### [Source data]
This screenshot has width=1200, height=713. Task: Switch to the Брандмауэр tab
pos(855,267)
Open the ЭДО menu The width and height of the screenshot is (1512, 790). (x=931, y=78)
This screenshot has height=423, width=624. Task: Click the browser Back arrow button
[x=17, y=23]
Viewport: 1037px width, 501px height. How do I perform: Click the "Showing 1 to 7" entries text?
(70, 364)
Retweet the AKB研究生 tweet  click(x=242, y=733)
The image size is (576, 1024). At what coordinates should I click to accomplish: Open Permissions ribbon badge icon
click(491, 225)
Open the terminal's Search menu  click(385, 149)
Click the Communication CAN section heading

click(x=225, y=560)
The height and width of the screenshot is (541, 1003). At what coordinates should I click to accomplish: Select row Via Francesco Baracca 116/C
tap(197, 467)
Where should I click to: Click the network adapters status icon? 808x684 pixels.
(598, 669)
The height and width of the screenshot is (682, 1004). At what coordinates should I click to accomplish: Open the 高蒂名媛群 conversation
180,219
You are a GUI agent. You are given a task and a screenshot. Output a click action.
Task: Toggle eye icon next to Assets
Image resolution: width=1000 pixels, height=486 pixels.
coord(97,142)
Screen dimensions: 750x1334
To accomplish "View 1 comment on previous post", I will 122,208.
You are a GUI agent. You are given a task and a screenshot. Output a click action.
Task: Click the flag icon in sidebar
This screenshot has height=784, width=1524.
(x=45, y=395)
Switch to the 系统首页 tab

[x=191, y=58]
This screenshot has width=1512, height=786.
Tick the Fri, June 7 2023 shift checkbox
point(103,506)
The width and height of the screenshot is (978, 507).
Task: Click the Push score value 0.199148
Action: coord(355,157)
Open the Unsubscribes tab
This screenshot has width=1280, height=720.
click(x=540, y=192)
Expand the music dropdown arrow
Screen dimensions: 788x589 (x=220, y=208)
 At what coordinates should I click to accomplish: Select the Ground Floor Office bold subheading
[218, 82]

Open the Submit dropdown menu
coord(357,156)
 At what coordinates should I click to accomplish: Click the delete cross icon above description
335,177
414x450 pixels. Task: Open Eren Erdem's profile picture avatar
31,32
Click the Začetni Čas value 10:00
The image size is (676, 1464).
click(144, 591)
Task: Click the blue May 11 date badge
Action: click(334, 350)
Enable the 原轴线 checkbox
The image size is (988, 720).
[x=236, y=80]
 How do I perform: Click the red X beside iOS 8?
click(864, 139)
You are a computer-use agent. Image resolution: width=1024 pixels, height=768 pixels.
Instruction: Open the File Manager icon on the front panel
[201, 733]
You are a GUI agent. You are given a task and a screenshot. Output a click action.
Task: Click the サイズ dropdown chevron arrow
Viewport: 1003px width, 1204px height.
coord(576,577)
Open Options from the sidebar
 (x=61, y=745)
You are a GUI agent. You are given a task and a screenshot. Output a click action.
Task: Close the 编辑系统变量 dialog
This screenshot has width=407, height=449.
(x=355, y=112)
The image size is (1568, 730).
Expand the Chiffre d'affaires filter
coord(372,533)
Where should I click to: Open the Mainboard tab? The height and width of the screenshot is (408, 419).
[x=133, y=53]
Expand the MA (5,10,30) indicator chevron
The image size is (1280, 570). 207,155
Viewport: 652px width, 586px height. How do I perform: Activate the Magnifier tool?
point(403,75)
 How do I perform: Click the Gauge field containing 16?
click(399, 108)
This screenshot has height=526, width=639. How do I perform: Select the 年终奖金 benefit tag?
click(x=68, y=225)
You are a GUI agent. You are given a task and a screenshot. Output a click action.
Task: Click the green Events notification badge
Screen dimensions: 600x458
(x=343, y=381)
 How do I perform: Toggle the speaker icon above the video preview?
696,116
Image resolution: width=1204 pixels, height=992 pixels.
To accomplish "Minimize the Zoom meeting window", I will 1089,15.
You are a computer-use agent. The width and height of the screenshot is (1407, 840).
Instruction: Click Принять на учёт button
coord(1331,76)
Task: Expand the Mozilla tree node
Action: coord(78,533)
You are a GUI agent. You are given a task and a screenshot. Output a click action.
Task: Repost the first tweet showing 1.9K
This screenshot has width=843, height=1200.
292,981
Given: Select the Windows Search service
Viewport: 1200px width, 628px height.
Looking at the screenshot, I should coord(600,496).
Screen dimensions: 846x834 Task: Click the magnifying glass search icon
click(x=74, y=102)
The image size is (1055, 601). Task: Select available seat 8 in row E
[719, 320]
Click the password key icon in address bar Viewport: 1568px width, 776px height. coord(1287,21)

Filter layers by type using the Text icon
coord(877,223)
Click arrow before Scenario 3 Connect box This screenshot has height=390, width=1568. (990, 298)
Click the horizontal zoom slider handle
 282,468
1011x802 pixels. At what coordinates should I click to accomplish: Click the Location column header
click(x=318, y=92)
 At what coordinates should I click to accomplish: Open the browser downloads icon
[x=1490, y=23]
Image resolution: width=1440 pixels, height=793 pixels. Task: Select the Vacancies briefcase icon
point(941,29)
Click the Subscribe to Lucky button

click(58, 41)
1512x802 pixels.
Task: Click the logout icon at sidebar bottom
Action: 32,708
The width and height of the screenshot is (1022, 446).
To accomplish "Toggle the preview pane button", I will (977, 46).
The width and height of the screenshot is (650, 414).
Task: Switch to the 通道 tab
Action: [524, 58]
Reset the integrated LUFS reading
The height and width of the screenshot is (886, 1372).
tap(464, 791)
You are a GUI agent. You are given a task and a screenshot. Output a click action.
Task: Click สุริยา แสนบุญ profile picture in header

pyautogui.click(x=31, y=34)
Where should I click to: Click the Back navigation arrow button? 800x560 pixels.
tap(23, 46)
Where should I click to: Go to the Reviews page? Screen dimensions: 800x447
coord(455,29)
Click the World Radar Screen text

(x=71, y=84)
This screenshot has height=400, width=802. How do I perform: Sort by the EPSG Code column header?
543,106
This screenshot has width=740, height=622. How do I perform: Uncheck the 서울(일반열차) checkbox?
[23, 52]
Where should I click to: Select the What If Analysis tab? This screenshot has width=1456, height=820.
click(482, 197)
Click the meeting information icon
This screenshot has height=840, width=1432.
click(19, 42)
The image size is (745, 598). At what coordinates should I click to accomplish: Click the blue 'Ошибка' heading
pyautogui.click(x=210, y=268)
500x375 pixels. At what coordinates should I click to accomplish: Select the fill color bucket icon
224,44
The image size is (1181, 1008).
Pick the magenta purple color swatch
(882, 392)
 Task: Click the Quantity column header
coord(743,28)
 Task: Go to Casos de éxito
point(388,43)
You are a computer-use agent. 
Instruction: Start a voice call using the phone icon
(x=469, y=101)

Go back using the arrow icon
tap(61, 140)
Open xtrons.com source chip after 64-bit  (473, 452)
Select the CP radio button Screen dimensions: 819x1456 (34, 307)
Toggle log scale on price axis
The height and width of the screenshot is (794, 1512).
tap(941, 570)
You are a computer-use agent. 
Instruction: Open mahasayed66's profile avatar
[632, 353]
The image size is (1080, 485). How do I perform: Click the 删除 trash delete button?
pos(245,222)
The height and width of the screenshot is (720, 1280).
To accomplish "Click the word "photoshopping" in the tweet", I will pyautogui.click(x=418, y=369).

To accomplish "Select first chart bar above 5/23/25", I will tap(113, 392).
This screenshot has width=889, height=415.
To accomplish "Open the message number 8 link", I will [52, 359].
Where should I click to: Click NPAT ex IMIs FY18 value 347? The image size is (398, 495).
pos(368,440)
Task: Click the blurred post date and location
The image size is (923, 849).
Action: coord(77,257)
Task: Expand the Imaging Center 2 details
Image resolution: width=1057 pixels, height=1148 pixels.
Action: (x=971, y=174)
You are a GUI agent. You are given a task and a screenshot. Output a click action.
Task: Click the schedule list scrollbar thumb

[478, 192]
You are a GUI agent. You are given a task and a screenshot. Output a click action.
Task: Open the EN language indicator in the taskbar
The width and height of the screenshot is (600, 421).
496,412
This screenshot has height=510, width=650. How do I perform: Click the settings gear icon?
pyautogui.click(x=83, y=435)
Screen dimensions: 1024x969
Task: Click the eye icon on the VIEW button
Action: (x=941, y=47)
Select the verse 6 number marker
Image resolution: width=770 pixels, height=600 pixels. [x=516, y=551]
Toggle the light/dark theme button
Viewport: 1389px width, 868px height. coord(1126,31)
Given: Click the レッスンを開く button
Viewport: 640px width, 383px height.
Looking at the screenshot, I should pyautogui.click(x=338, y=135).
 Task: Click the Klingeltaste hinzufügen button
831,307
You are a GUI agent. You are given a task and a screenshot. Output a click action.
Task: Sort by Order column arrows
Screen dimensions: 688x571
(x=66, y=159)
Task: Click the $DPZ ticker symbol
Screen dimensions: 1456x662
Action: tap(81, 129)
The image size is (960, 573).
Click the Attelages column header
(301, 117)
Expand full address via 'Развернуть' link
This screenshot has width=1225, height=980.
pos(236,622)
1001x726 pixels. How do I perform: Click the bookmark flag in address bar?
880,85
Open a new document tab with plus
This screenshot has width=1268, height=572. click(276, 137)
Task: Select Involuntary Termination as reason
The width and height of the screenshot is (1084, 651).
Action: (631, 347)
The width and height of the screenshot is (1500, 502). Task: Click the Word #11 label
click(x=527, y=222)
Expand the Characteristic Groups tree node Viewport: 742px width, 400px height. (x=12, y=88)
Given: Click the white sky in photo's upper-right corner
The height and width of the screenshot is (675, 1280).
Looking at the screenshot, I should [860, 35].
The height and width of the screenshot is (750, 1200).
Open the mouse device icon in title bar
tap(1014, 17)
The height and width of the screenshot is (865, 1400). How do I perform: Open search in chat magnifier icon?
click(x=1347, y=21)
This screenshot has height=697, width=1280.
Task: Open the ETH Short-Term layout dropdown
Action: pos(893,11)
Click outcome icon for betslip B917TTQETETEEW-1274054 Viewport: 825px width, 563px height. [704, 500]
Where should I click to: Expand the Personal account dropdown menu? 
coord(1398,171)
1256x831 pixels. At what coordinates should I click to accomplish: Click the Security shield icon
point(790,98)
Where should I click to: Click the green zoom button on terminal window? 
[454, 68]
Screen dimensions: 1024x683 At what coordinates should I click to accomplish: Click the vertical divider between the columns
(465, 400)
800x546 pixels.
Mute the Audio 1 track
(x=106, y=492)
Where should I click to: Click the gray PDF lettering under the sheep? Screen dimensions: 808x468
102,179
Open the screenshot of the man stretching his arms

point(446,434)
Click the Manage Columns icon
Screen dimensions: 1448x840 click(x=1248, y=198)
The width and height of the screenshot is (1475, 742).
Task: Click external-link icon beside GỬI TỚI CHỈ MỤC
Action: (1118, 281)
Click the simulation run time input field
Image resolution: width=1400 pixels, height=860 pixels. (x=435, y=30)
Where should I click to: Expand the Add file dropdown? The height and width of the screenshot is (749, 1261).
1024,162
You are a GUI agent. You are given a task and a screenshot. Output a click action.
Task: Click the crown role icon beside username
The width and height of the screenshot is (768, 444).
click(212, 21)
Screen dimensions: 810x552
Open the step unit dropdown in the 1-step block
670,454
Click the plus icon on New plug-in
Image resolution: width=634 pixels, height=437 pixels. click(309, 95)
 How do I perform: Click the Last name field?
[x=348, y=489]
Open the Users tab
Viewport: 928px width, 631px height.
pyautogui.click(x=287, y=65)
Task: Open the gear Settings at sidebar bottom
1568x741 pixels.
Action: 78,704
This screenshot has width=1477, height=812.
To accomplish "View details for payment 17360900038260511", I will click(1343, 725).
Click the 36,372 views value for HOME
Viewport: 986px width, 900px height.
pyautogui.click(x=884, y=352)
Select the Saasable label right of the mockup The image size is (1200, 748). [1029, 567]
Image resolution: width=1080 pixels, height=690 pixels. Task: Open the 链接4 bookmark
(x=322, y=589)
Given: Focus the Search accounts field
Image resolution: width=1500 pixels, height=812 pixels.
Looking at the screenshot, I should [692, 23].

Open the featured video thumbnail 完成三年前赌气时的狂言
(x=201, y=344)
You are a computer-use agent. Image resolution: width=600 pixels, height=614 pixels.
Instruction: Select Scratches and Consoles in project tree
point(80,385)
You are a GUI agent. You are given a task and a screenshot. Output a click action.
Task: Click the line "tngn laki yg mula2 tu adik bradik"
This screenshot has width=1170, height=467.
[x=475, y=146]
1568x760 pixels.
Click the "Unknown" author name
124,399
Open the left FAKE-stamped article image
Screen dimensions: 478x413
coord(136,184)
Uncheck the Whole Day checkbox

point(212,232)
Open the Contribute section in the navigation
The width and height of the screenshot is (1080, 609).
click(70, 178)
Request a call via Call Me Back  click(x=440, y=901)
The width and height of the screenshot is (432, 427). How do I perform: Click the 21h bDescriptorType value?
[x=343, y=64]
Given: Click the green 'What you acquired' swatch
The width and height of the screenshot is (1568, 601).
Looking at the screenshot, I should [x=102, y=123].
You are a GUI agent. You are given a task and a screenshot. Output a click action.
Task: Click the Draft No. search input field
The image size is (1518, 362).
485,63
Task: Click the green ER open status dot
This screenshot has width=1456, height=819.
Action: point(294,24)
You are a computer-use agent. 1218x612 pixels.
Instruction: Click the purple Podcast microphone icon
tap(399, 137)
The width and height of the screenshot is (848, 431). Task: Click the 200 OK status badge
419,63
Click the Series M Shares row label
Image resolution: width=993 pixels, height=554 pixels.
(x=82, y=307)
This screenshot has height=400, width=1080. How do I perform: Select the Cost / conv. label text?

### [Work item]
Lines containing the word "first" are to be pulled from the records and copied.

### [Answer to the problem]
Task: Repost the first tweet showing 1.9K
To accomplish "Select first chart bar above 5/23/25", I will tap(113, 392).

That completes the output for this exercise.